257 bird species spotted at wetlands center

Posted by : Monitor Admin | On : February 9, 2014

Courtesy Photo Steward volunteer Ross Rasmussen uses a spotting scope to assist in the bird counts.

Courtesy Photo
Steward volunteer Ross Rasmussen uses a spotting scope to assist in the bird counts.

192,171 total bird sightings

Special to The Monitor
SEAGOVILLE–The first program of the year at the John Bunker Sands Wetland Center was the fourth annual Christmas Bird Count in partnership with the Trinity River Audubon Center.
Four sections within a 15 mile diameter needed to be counted and the wetlands was one of the most diverse sections in the entire count circle, spotting 257 different bird species.
Beginning at 5:30 a.m. on a chilly Saturday morning Jan. 4, 14 participants dispersed in all directions to find as many birds as possible.
The highlight of the day was the lift-off of 9,086 Snow Geese in flight.
Other highlights included sighting 959 Green-winged Teal ducks, 10 Virginia Rails and nine Soras – two birds that are extremely elusive.
After an entire day in the field, everyone gathered back at the center for dinner to compile all the bird lists for a total number of birds sighted for the day.
The grand total number of birds sighted was 192,171.
Of that total, 180,958 of those birds were sighted at the wetland.
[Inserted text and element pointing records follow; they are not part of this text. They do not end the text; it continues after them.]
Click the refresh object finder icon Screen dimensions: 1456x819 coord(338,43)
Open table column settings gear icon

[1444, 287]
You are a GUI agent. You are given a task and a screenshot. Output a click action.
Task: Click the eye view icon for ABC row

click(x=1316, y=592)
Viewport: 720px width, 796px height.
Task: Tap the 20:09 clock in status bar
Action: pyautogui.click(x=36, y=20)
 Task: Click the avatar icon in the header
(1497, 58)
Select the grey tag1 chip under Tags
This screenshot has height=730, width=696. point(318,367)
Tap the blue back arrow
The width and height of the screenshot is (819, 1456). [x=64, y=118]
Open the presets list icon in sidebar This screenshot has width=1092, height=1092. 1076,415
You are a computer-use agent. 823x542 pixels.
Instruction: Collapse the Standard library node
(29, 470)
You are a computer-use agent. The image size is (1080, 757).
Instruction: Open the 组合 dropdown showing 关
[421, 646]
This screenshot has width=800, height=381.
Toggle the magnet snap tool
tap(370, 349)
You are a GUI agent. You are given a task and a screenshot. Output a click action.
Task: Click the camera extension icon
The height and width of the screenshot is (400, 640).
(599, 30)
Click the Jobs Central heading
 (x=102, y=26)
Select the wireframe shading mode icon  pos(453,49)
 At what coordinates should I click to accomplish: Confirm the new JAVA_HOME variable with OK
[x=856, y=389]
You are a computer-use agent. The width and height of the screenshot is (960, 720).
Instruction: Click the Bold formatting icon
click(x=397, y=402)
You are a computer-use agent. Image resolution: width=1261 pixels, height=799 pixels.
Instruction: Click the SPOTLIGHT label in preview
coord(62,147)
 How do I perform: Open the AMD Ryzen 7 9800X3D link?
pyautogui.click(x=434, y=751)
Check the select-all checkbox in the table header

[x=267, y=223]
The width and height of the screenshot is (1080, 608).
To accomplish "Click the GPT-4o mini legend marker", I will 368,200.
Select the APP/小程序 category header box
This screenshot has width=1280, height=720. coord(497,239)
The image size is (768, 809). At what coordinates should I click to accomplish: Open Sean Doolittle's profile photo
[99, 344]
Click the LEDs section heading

We are proud to help in the conservation of many bird species and will continue to be part of the Christmas Bird Count, letting everyone know of the wonderful bird species that can be found in North Central Texas.
Following the bird count was the Purple Martin Expo Jan. 15.
The Purple Martin Landlords of North Texas gave a fantastic presentation regarding all things Purple Martin. Because Purple Martins are totally dependent on man-made housing, the participants of the expo learned the necessary skills to attract Martins to their houses and how to manage the house colony to increase the success rate of young birds that live to adulthood.
It was recommended everyone purchase the Purple Martin “dawn song” as the best way to attract Martins to their houses. The dawn song is a unique set of sounds performed by adult male Martins during the predawn hours of spring, possibly to attract other Martins to the colonial nest site.
Having a Purple Martin house is like having a rental property. The houses need to be checked weekly during nesting season to make sure the correct “renters” are living there and that the house has not been destroyed by an unwanted “renters.”
The unwelcome guests eluded to are the European House Sparrow and Starling. Time and effort are necessary in maintaining a successful Martin colony; however, the rewards are great when the Martins return year after year to a well-kept house!